── Task input
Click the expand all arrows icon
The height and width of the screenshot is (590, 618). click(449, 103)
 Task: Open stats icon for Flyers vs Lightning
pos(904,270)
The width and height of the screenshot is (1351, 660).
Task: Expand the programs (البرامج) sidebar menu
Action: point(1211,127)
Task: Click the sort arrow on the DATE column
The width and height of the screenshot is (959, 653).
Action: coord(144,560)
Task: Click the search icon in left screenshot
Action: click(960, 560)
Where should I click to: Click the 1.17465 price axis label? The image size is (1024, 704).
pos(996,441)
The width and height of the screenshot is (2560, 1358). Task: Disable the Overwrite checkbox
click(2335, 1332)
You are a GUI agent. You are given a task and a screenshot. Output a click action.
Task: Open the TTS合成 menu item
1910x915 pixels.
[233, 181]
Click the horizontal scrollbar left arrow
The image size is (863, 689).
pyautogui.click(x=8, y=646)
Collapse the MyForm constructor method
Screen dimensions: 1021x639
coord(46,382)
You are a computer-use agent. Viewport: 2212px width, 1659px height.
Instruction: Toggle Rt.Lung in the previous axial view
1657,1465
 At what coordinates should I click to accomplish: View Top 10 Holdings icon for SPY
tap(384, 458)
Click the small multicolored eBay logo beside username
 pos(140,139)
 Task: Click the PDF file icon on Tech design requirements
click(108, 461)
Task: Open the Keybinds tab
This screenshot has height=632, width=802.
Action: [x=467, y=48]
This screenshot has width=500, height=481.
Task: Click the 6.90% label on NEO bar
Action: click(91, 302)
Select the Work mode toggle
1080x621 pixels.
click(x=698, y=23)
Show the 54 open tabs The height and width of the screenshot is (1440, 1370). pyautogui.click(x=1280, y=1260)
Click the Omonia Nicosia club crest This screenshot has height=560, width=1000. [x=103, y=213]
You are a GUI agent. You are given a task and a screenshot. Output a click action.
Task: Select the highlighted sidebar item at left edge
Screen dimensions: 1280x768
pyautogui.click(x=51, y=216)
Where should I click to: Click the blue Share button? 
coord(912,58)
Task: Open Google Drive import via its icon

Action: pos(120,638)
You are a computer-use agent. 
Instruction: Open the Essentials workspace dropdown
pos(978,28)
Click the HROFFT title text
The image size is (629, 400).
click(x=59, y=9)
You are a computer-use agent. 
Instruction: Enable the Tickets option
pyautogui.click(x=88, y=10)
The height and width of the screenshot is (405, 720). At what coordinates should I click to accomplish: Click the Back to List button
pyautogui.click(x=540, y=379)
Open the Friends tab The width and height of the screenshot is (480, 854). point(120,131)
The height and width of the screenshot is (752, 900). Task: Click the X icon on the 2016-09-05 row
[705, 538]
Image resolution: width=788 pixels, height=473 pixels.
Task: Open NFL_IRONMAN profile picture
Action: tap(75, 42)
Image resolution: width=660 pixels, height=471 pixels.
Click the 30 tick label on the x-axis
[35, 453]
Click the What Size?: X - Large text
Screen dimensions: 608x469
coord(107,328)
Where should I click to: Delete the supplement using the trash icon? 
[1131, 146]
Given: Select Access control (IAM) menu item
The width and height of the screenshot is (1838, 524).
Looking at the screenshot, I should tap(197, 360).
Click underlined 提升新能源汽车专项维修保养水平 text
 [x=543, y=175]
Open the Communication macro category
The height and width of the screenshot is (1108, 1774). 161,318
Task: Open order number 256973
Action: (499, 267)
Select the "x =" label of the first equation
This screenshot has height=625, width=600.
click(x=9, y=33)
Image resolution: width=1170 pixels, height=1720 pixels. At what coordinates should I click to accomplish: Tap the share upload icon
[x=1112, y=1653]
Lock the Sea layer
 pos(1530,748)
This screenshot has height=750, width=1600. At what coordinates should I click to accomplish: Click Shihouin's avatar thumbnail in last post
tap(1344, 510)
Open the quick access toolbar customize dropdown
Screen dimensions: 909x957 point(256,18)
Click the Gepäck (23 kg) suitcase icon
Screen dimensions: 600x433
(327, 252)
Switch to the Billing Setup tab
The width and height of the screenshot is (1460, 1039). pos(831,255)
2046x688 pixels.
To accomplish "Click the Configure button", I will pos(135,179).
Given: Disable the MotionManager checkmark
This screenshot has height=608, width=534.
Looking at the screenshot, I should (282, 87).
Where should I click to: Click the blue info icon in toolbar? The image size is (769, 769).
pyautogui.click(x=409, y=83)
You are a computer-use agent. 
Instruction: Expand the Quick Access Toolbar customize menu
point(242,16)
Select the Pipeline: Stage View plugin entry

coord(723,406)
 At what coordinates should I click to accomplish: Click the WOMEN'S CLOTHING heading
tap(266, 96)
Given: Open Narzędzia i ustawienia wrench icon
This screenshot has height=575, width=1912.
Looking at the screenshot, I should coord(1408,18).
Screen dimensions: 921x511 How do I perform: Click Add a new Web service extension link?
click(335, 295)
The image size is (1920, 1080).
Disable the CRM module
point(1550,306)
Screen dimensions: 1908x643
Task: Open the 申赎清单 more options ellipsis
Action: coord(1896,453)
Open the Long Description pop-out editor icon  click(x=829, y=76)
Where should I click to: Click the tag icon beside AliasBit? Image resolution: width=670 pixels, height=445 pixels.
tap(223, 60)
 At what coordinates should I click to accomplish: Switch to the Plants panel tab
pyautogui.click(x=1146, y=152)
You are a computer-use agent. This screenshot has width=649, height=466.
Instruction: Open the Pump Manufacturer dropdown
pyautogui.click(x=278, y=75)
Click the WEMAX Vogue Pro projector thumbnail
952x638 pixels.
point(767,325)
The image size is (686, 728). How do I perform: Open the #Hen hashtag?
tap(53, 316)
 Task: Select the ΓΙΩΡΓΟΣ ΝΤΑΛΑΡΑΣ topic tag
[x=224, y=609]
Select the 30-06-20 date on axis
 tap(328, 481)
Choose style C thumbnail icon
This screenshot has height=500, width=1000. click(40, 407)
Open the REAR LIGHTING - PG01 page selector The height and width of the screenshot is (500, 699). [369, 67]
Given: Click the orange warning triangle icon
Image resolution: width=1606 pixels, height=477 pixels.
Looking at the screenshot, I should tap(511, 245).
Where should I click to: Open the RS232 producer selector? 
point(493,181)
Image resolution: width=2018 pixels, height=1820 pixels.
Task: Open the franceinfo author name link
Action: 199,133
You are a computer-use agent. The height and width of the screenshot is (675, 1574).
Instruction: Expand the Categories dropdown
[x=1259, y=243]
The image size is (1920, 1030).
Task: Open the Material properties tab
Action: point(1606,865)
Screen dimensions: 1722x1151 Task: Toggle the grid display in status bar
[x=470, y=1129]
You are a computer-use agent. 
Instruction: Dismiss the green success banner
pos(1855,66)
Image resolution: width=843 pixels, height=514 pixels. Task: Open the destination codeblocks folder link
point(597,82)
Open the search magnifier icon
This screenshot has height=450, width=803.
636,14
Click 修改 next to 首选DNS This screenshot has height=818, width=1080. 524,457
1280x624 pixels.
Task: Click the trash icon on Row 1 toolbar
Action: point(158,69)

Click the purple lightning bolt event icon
────
The request: Write out all the records above again, switching "Instruction" to "Goal" and leaving every other part as it is.

Task response:
Click the expand all arrows icon
The height and width of the screenshot is (590, 618). click(449, 103)
 Task: Open stats icon for Flyers vs Lightning
pos(904,270)
The width and height of the screenshot is (1351, 660).
Task: Expand the programs (البرامج) sidebar menu
Action: point(1211,127)
Task: Click the sort arrow on the DATE column
The width and height of the screenshot is (959, 653).
Action: coord(144,560)
Task: Click the search icon in left screenshot
Action: click(960, 560)
Where should I click to: Click the 1.17465 price axis label? The image size is (1024, 704).
pos(996,441)
The width and height of the screenshot is (2560, 1358). Task: Disable the Overwrite checkbox
click(2335, 1332)
You are a GUI agent. You are given a task and a screenshot. Output a click action.
Task: Open the TTS合成 menu item
1910x915 pixels.
[233, 181]
Click the horizontal scrollbar left arrow
The image size is (863, 689).
pyautogui.click(x=8, y=646)
Collapse the MyForm constructor method
Screen dimensions: 1021x639
coord(46,382)
You are a computer-use agent. Viewport: 2212px width, 1659px height.
Goal: Toggle Rt.Lung in the previous axial view
1657,1465
 At what coordinates should I click to accomplish: View Top 10 Holdings icon for SPY
tap(384, 458)
Click the small multicolored eBay logo beside username
 pos(140,139)
 Task: Click the PDF file icon on Tech design requirements
click(108, 461)
Task: Open the Keybinds tab
This screenshot has height=632, width=802.
Action: [x=467, y=48]
This screenshot has width=500, height=481.
Task: Click the 6.90% label on NEO bar
Action: click(91, 302)
Select the Work mode toggle
1080x621 pixels.
click(x=698, y=23)
Show the 54 open tabs The height and width of the screenshot is (1440, 1370). pyautogui.click(x=1280, y=1260)
Click the Omonia Nicosia club crest This screenshot has height=560, width=1000. [x=103, y=213]
You are a GUI agent. You are given a task and a screenshot. Output a click action.
Task: Select the highlighted sidebar item at left edge
Screen dimensions: 1280x768
pyautogui.click(x=51, y=216)
Where should I click to: Click the blue Share button? 
coord(912,58)
Task: Open Google Drive import via its icon

Action: pos(120,638)
You are a computer-use agent. 
Goal: Open the Essentials workspace dropdown
pos(978,28)
Click the HROFFT title text
The image size is (629, 400).
click(x=59, y=9)
You are a computer-use agent. 
Goal: Enable the Tickets option
pyautogui.click(x=88, y=10)
The height and width of the screenshot is (405, 720). At what coordinates should I click to accomplish: Click the Back to List button
pyautogui.click(x=540, y=379)
Open the Friends tab The width and height of the screenshot is (480, 854). point(120,131)
The height and width of the screenshot is (752, 900). Task: Click the X icon on the 2016-09-05 row
[705, 538]
Image resolution: width=788 pixels, height=473 pixels.
Task: Open NFL_IRONMAN profile picture
Action: tap(75, 42)
Image resolution: width=660 pixels, height=471 pixels.
Click the 30 tick label on the x-axis
[35, 453]
Click the What Size?: X - Large text
Screen dimensions: 608x469
coord(107,328)
Where should I click to: Delete the supplement using the trash icon? 
[1131, 146]
Given: Select Access control (IAM) menu item
The width and height of the screenshot is (1838, 524).
Looking at the screenshot, I should tap(197, 360).
Click underlined 提升新能源汽车专项维修保养水平 text
 [x=543, y=175]
Open the Communication macro category
The height and width of the screenshot is (1108, 1774). 161,318
Task: Open order number 256973
Action: (499, 267)
Select the "x =" label of the first equation
This screenshot has height=625, width=600.
click(x=9, y=33)
Image resolution: width=1170 pixels, height=1720 pixels. At what coordinates should I click to accomplish: Tap the share upload icon
[x=1112, y=1653]
Lock the Sea layer
 pos(1530,748)
This screenshot has height=750, width=1600. At what coordinates should I click to accomplish: Click Shihouin's avatar thumbnail in last post
tap(1344, 510)
Open the quick access toolbar customize dropdown
Screen dimensions: 909x957 point(256,18)
Click the Gepäck (23 kg) suitcase icon
Screen dimensions: 600x433
(327, 252)
Switch to the Billing Setup tab
The width and height of the screenshot is (1460, 1039). pos(831,255)
2046x688 pixels.
To accomplish "Click the Configure button", I will pos(135,179).
Given: Disable the MotionManager checkmark
This screenshot has height=608, width=534.
Looking at the screenshot, I should (282, 87).
Where should I click to: Click the blue info icon in toolbar? The image size is (769, 769).
pyautogui.click(x=409, y=83)
You are a computer-use agent. 
Goal: Expand the Quick Access Toolbar customize menu
point(242,16)
Select the Pipeline: Stage View plugin entry

coord(723,406)
 At what coordinates should I click to accomplish: Click the WOMEN'S CLOTHING heading
tap(266, 96)
Given: Open Narzędzia i ustawienia wrench icon
This screenshot has height=575, width=1912.
Looking at the screenshot, I should coord(1408,18).
Screen dimensions: 921x511 How do I perform: Click Add a new Web service extension link?
click(335, 295)
The image size is (1920, 1080).
Disable the CRM module
point(1550,306)
Screen dimensions: 1908x643
Task: Open the 申赎清单 more options ellipsis
Action: coord(1896,453)
Open the Long Description pop-out editor icon  click(x=829, y=76)
Where should I click to: Click the tag icon beside AliasBit? Image resolution: width=670 pixels, height=445 pixels.
tap(223, 60)
 At what coordinates should I click to accomplish: Switch to the Plants panel tab
pyautogui.click(x=1146, y=152)
You are a computer-use agent. This screenshot has width=649, height=466.
Goal: Open the Pump Manufacturer dropdown
pyautogui.click(x=278, y=75)
Click the WEMAX Vogue Pro projector thumbnail
952x638 pixels.
point(767,325)
The image size is (686, 728). How do I perform: Open the #Hen hashtag?
tap(53, 316)
 Task: Select the ΓΙΩΡΓΟΣ ΝΤΑΛΑΡΑΣ topic tag
[x=224, y=609]
Select the 30-06-20 date on axis
 tap(328, 481)
Choose style C thumbnail icon
This screenshot has height=500, width=1000. click(40, 407)
Open the REAR LIGHTING - PG01 page selector The height and width of the screenshot is (500, 699). [369, 67]
Given: Click the orange warning triangle icon
Image resolution: width=1606 pixels, height=477 pixels.
Looking at the screenshot, I should tap(511, 245).
Where should I click to: Open the RS232 producer selector? 
point(493,181)
Image resolution: width=2018 pixels, height=1820 pixels.
Task: Open the franceinfo author name link
Action: 199,133
You are a computer-use agent. The height and width of the screenshot is (675, 1574).
Goal: Expand the Categories dropdown
[x=1259, y=243]
The image size is (1920, 1030).
Task: Open the Material properties tab
Action: point(1606,865)
Screen dimensions: 1722x1151 Task: Toggle the grid display in status bar
[x=470, y=1129]
You are a computer-use agent. 
Goal: Dismiss the green success banner
pos(1855,66)
Image resolution: width=843 pixels, height=514 pixels. Task: Open the destination codeblocks folder link
point(597,82)
Open the search magnifier icon
This screenshot has height=450, width=803.
636,14
Click 修改 next to 首选DNS This screenshot has height=818, width=1080. 524,457
1280x624 pixels.
Task: Click the trash icon on Row 1 toolbar
Action: point(158,69)

Click the purple lightning bolt event icon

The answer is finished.